In August 2013, Elon Musk, founder of PayPal, SpaceX, and Tesla Motors, made headlines when he announced his vision for the future of intercity high-speed travel: the Hyperloop. Elon is taking his new transportation tech very seriously and plans to start building a test track "most likely in Texas."

Though Musk said at the time of his Hyperloop announcement he wasn't available to take on the project due to his responsibilities toward SpaceX and Tesla, a new tech incubator company called JumpStartFund wanted to take up the challenge and created a subsidiary called Hyperloop Transportation Technologies, Inc. to further Musk's vision. In December, the group released a 68-page white paper estimating the cost, route, and additional details of what will go into making the Hyperloop a transit reality.

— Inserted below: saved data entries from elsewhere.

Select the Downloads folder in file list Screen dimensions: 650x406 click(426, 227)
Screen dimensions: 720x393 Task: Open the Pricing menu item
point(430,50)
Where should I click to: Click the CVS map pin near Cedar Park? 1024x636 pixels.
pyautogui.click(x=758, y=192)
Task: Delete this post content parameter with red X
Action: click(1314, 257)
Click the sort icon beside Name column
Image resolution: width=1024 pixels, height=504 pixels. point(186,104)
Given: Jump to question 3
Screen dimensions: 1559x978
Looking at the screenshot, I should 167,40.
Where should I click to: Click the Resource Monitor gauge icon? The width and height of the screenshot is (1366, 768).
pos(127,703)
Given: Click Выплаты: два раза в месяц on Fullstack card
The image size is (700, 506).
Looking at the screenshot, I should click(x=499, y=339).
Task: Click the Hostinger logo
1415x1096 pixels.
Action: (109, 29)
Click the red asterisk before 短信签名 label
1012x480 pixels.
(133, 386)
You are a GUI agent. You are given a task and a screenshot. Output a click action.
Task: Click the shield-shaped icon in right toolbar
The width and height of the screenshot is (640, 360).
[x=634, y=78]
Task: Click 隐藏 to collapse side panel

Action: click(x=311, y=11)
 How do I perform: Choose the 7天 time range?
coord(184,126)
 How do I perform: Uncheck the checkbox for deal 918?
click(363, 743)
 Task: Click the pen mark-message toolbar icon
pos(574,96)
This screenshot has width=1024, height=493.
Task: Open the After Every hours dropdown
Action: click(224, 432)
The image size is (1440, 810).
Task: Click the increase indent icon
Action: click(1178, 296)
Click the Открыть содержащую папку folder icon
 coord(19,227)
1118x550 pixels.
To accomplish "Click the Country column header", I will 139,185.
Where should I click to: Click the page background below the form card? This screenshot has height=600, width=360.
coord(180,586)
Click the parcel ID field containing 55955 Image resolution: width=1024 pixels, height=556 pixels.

While originally proposed to link San Francisco and LA, the Hyperloop team now envisions it as a travel network reaching all across the country and connecting the nation's biggest cities. The team also believes Musk's original estimates of a Hyperloop commute network stretching 400 miles costing $6 to $10 billion to still be on point.

In Musk's 56-page study uploaded to the Tesla Motors website, the Hyperloop was described as a system of low-pressure steel tubes that transport people in pod capsules, which are supported on cushions of air that use pressurized air and aerodynamic lift. To put it in the most basic terms, Musk compared the system, in theory, to the pneumatic tubes used by banks in drive-throughs before the days of ATMs.

While much still has to be done in propelling this project forward, the developers made these updates public hoping to get feedback from people who would consider taking the Hyperloop. What would the Hyperloop need to entice you to travel on it rather than an airplane?